To follow one or another testing scenario means simulating how users may interact with your online store shopping for fashion items, computer games, custom software, and more. Besides, different load testing scenarios imitate the number of users going up and down.
Customers usually come to your e-commerce platform and make purchases following common patterns:
Visiting. A user opens the Home Page and finishes the session.
Browsing. It starts as Visiting, and then users may open random categories, scroll for products, open some item pages, and leave.
Searching. Like the previous one, it begins with visiting the app. A user types into the search field to find some products and opens some item pages before leaving.
Add to Cart.
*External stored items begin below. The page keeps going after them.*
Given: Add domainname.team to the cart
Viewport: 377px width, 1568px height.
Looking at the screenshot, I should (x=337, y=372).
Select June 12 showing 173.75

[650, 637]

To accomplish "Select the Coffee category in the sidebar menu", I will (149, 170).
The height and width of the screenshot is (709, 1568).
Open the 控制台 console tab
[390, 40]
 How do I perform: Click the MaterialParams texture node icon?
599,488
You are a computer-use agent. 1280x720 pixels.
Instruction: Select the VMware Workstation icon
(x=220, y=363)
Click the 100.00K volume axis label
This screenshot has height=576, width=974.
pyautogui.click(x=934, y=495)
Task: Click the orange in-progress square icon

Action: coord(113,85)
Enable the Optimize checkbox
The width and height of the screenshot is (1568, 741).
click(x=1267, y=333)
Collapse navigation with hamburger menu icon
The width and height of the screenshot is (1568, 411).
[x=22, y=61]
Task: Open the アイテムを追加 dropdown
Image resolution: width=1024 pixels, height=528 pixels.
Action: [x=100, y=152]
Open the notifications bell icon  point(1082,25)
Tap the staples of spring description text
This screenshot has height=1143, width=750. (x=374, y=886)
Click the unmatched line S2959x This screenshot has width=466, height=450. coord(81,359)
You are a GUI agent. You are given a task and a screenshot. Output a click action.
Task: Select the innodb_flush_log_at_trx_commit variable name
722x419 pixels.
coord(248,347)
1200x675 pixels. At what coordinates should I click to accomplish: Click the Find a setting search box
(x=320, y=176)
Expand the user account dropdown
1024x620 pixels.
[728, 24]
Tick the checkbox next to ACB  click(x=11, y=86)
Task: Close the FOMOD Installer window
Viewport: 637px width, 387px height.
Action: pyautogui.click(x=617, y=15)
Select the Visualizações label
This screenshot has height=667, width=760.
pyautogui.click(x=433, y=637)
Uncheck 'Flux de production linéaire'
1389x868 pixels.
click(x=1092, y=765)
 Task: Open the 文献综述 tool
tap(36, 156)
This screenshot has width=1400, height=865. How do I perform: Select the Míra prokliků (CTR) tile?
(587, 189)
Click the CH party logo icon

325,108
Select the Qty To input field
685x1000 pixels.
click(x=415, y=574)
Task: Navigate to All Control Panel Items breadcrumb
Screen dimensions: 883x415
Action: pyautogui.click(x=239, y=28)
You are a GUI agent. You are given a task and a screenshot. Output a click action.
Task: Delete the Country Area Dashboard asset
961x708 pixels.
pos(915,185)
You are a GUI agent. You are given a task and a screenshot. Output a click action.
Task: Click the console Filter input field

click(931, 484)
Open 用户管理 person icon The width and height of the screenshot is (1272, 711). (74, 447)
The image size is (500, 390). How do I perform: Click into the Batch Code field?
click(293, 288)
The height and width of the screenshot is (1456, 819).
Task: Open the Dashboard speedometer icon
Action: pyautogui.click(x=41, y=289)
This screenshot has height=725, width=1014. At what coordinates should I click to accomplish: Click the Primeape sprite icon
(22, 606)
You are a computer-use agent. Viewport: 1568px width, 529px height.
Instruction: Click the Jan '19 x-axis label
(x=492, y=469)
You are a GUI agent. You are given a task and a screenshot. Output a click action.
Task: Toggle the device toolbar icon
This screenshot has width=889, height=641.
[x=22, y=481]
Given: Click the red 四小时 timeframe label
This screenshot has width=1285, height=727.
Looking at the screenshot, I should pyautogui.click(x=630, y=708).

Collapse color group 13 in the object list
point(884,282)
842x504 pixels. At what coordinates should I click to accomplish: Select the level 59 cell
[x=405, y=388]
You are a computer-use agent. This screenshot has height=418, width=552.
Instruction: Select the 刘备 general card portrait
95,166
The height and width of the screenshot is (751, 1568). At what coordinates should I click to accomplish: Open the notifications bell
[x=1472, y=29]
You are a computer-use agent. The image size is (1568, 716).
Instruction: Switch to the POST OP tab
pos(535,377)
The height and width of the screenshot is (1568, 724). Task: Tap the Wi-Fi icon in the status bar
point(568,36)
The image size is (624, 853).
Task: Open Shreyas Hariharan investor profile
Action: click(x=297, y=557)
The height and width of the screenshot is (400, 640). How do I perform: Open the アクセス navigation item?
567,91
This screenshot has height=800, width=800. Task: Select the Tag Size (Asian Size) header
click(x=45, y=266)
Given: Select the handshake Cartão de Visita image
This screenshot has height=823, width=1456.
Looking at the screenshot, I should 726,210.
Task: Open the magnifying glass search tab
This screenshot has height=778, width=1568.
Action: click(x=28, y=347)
Users may click on random categories, add products to the cart, open item pages, and abandon the platform.
Guest Checkout and Registered Checkout. These two scenarios are pretty similar. Both start as Add to Cart, and then a user goes to the checkout process and leaves without creating an order. In Registered Checkout, a user logs in before interacting further with the platform.
Guest Order and Registered Order. If a user behaves in this fashion, a shopping session ends with order placement.
Registering. A user goes through the registration process on your e-commerce website.
Crawling. This scenario simulates background noise traffic. Users click links and send requests to pages randomly.
Those scenarios are the basis for load testing various e-commerce applications. However, QA engineers may also apply smart and client-specific tests.